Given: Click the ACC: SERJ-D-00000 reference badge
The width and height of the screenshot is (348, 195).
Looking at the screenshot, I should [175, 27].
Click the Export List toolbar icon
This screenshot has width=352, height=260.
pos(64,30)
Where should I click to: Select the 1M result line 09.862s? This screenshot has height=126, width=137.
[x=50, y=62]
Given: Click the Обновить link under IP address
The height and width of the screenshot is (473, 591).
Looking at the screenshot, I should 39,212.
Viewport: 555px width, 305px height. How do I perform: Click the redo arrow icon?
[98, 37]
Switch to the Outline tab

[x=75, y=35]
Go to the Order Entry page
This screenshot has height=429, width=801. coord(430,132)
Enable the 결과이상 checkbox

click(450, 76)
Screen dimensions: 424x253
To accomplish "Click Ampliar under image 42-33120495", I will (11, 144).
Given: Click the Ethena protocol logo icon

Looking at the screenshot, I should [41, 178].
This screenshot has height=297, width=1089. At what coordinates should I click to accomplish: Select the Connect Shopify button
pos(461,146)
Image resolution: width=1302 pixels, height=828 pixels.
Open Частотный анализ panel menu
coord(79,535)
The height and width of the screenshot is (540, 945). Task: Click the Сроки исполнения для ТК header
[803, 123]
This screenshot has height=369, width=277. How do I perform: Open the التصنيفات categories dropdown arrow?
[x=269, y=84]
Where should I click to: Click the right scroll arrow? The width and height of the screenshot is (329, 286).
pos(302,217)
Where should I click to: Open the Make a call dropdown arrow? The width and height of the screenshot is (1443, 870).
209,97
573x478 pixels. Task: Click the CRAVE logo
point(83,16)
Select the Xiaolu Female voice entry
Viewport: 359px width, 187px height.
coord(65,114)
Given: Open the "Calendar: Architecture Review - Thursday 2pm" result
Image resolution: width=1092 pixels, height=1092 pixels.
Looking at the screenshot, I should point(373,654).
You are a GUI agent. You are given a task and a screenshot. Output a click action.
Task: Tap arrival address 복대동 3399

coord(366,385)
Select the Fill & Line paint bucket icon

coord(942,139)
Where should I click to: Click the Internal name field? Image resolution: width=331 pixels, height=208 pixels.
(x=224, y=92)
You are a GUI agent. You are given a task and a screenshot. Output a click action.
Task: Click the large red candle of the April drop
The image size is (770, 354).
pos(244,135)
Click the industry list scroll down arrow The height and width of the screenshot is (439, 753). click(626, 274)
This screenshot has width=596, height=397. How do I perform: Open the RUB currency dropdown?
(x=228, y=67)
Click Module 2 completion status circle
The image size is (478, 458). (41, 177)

□ □ □ □ □

- Directions for this task: The lines from the one containing "This screenshot has height=369, width=277." through the final line of the listing above are to be repeated exactly, and nothing else is to be printed.

- Response to the task:
This screenshot has height=369, width=277. How do I perform: Open the التصنيفات categories dropdown arrow?
[x=269, y=84]
Where should I click to: Click the right scroll arrow? The width and height of the screenshot is (329, 286).
pos(302,217)
Where should I click to: Open the Make a call dropdown arrow? The width and height of the screenshot is (1443, 870).
209,97
573x478 pixels. Task: Click the CRAVE logo
point(83,16)
Select the Xiaolu Female voice entry
Viewport: 359px width, 187px height.
coord(65,114)
Given: Open the "Calendar: Architecture Review - Thursday 2pm" result
Image resolution: width=1092 pixels, height=1092 pixels.
Looking at the screenshot, I should point(373,654).
You are a GUI agent. You are given a task and a screenshot. Output a click action.
Task: Tap arrival address 복대동 3399

coord(366,385)
Select the Fill & Line paint bucket icon

coord(942,139)
Where should I click to: Click the Internal name field? Image resolution: width=331 pixels, height=208 pixels.
(x=224, y=92)
You are a GUI agent. You are given a task and a screenshot. Output a click action.
Task: Click the large red candle of the April drop
The image size is (770, 354).
pos(244,135)
Click the industry list scroll down arrow The height and width of the screenshot is (439, 753). click(626, 274)
This screenshot has width=596, height=397. How do I perform: Open the RUB currency dropdown?
(x=228, y=67)
Click Module 2 completion status circle
The image size is (478, 458). (41, 177)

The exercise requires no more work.